══ DATA SHOWN ══

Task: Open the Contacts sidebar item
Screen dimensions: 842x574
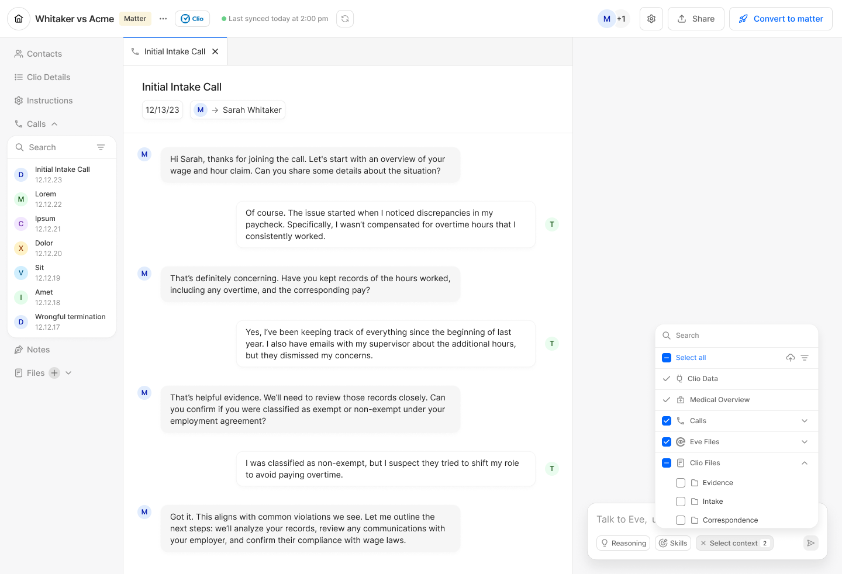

═══
══ DATA SHOWN ══

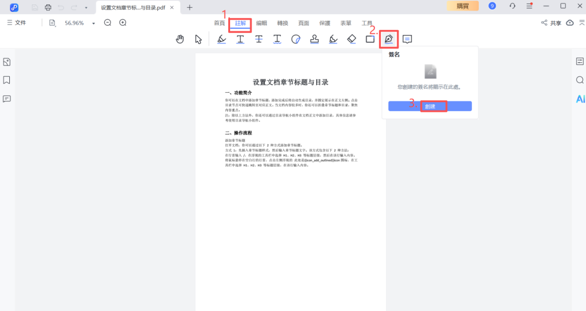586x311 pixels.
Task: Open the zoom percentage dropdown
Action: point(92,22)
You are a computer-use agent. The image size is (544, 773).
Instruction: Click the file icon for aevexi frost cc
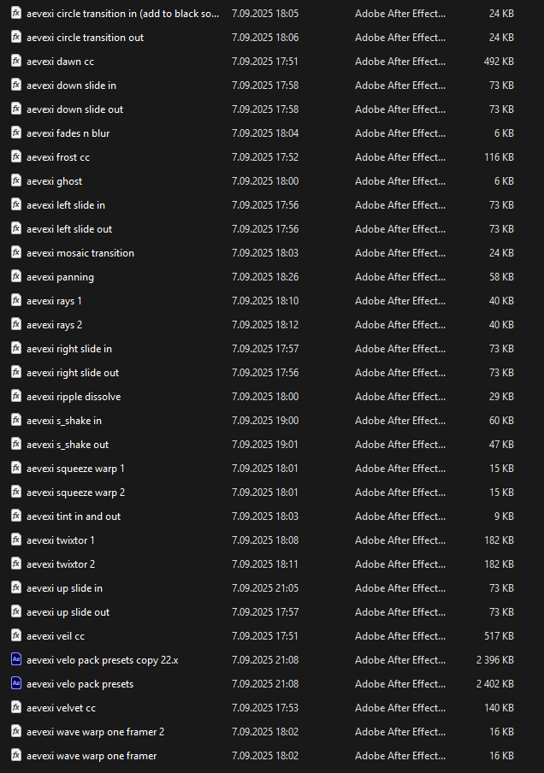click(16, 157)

═══
══ DATA SHOWN ══

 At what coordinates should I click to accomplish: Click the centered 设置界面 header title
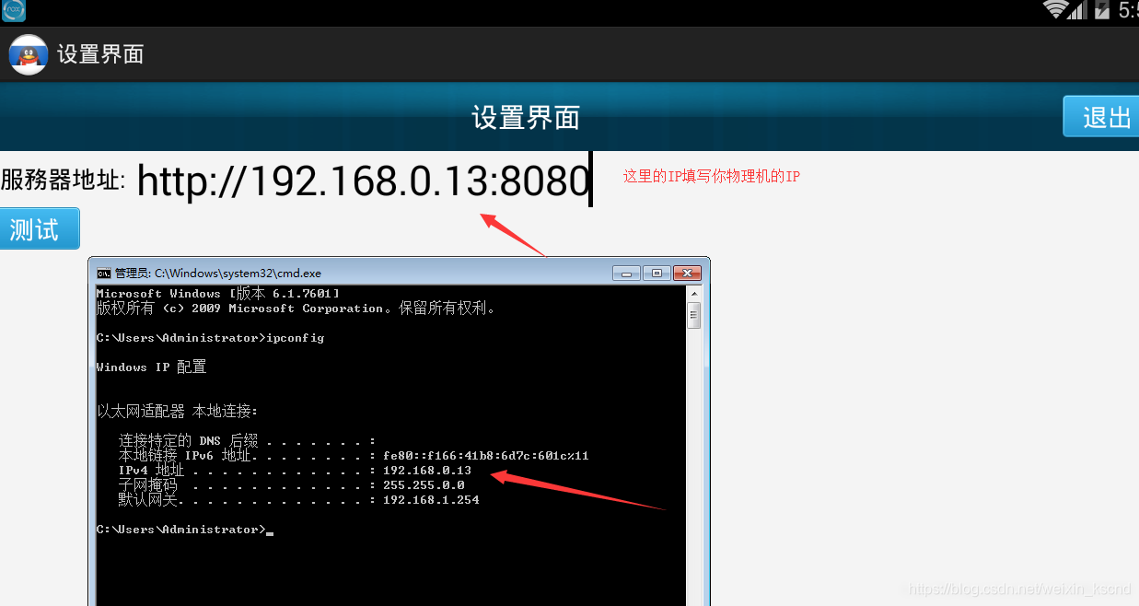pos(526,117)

═══

### PROBLEM TO SOLVE
Take the listing above and repeat exactly the lines from the one containing "Task: Open the Contacts sidebar item" through the one containing "Screen dimensions: 842x574", both included.

### EXERCISE ANSWER
Task: Open the Contacts sidebar item
Screen dimensions: 842x574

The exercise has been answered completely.